Stated problem 1: In the forum thread excerpt, why does the architect in the quoted post at the end say there is still room to be more humble with a contractor? Answer in one to three sentences.
Stated problem 2: Retype the part of the forum thread excerpt starting at "## tmurray (Nov" and ending at "keep things collegial.".

I never tell anybody to pound sand (unless the code issue is compaction, LOL), and I never just "go political" with a city manager or councilperson.  If I can't defend my design via code, it's a failure on my part.

Lastly, I once had a project where it worked the other way: the contractor told the structural engineer that he might have undersized the window headers on a project in Lake Tahoe.  The structural engineer arrogantly told him to "pound sand, you're just a framer, what do you know?".
The contractor reached out to me on the side.  I have a built-in respect for people who work in the field and have an intuitive "spidey sense" about materials. reviewed the plans, found the engineer had only checked the headers for bending moment, not shear, in an area with massive snow loads.  I called the engineer's boss, and the engineer was fired that week.


----------



## ADAguy (Nov 12, 2020)

We have here a failure to convey to the owner/builder that "both" code and FHA/HUD apply to multifamily, not all are in alignment. Show him a few DOJ cases against developers and maybe then they will get the message.


----------



## steveray (Nov 13, 2020)

You must be one of the good ones Yikes....I have had designers (one case in particular) where they charged an extra to the owner for fully insulating the floor instead of installing concealed space sprinklers to the tune of $300,000 because it was missed on design...


----------



## tmurray (Nov 13, 2020)

Yikes said:


> ICE, as a building official, I can understand why you would not want to preface any statement with "I might be wrong".
> But as an architect, when the contractor has already told the owner "the architect has gold-plated the project with something that isn't required by code", and I know I'm right, I can still afford to be more humble, to make it easier for the contractor to eat crow later and keep things collegial.

Given records:
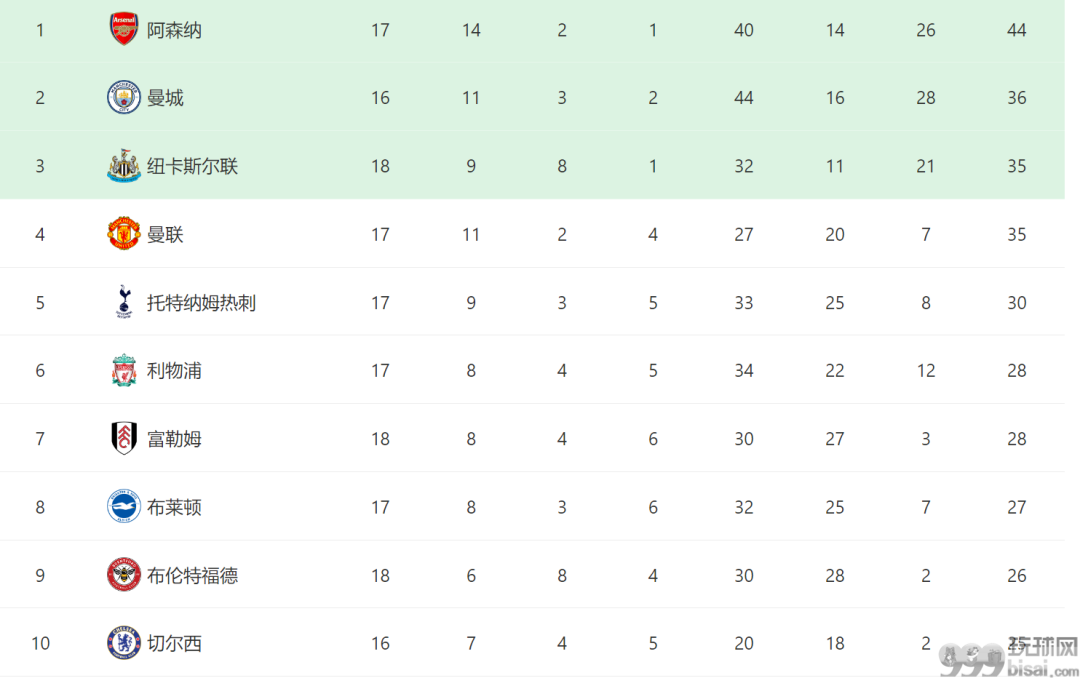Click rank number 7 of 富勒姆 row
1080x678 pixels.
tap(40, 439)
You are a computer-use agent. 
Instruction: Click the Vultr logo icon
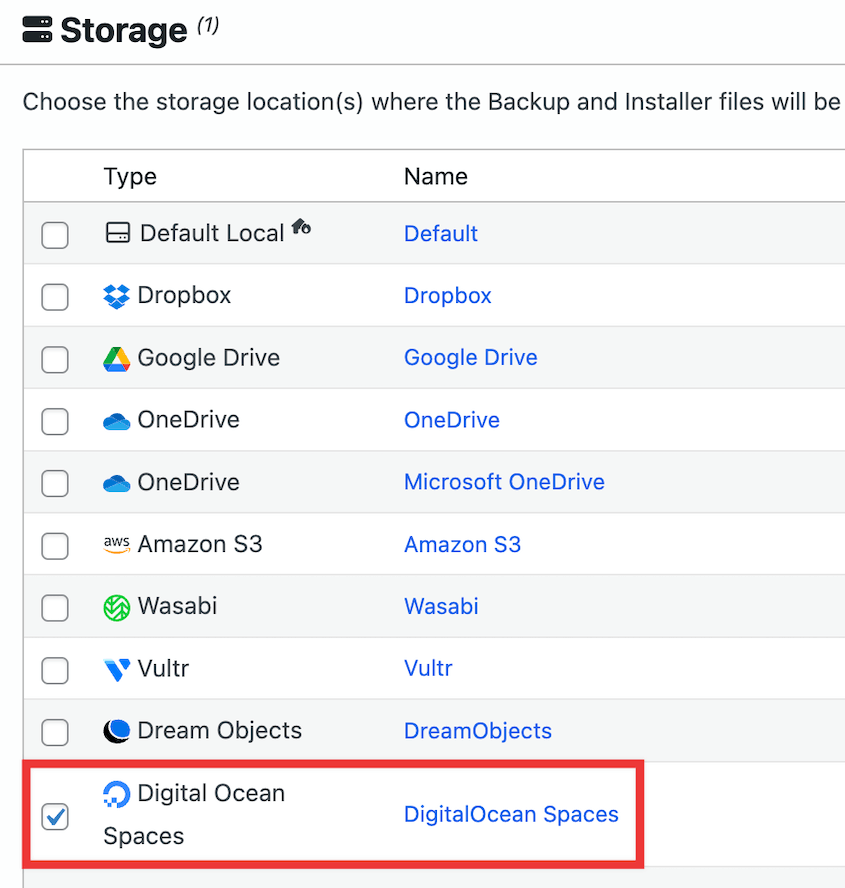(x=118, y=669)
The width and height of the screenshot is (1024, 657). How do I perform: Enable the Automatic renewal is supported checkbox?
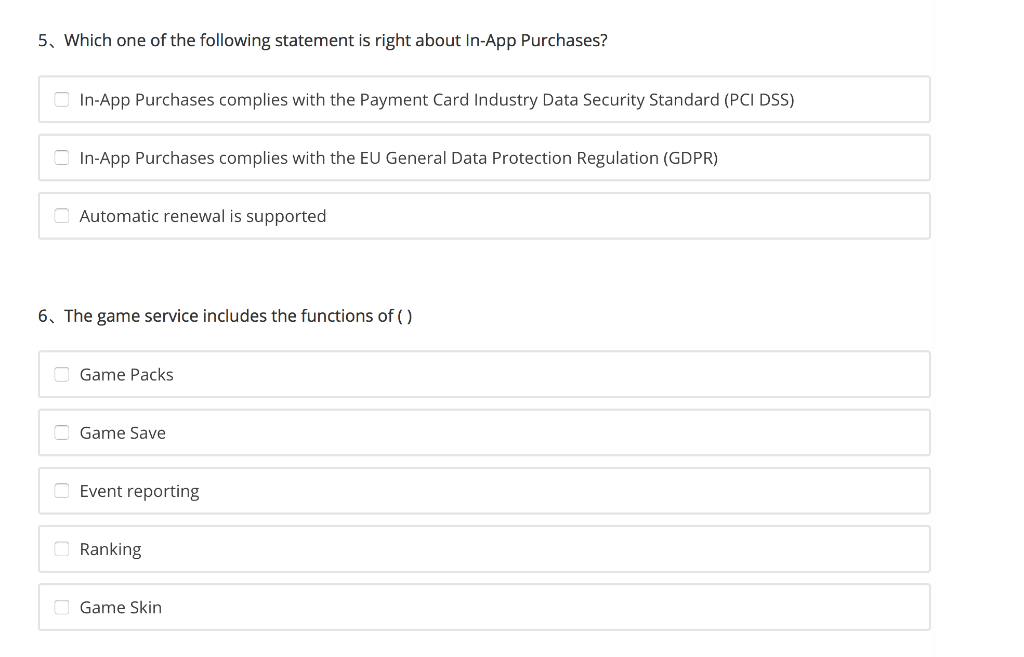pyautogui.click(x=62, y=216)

...

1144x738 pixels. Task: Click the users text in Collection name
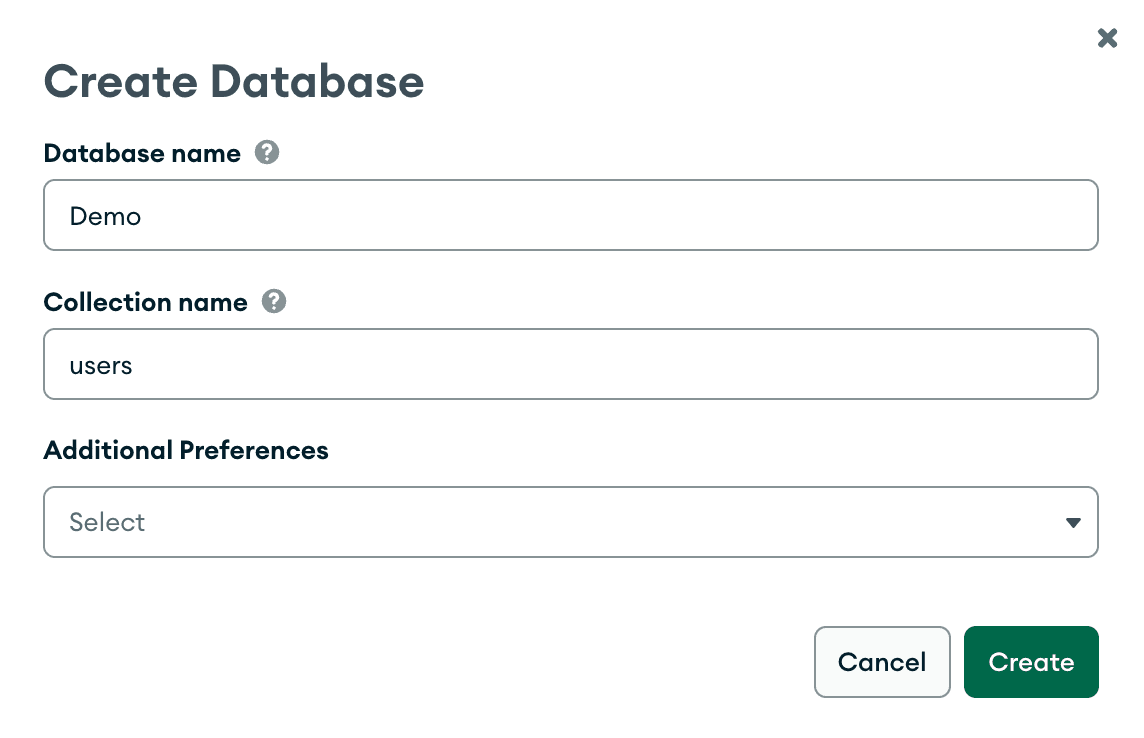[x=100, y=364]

--

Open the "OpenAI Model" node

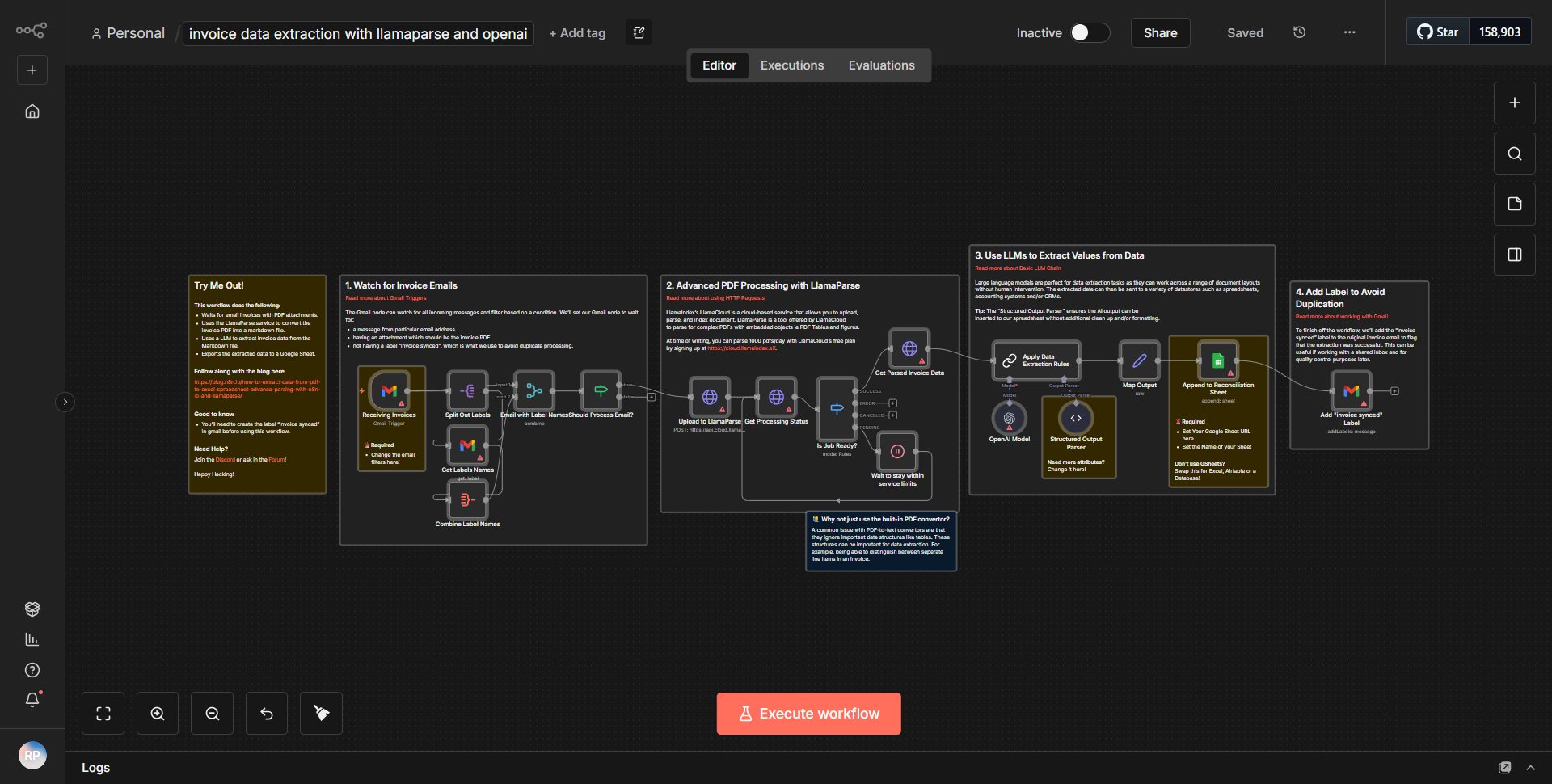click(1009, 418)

Exercise solution 1: Being more humble makes it easier for the contractor to eat crow later. It also keeps things collegial.

Exercise solution 2:
## tmurray (Nov 13, 2020)

Yikes said:


> ICE, as a building official, I can understand why you would not want to preface any statement with "I might be wrong".
> But as an architect, when the contractor has already told the owner "the architect has gold-plated the project with something that isn't required by code", and I know I'm right, I can still afford to be more humble, to make it easier for the contractor to eat crow later and keep things collegial.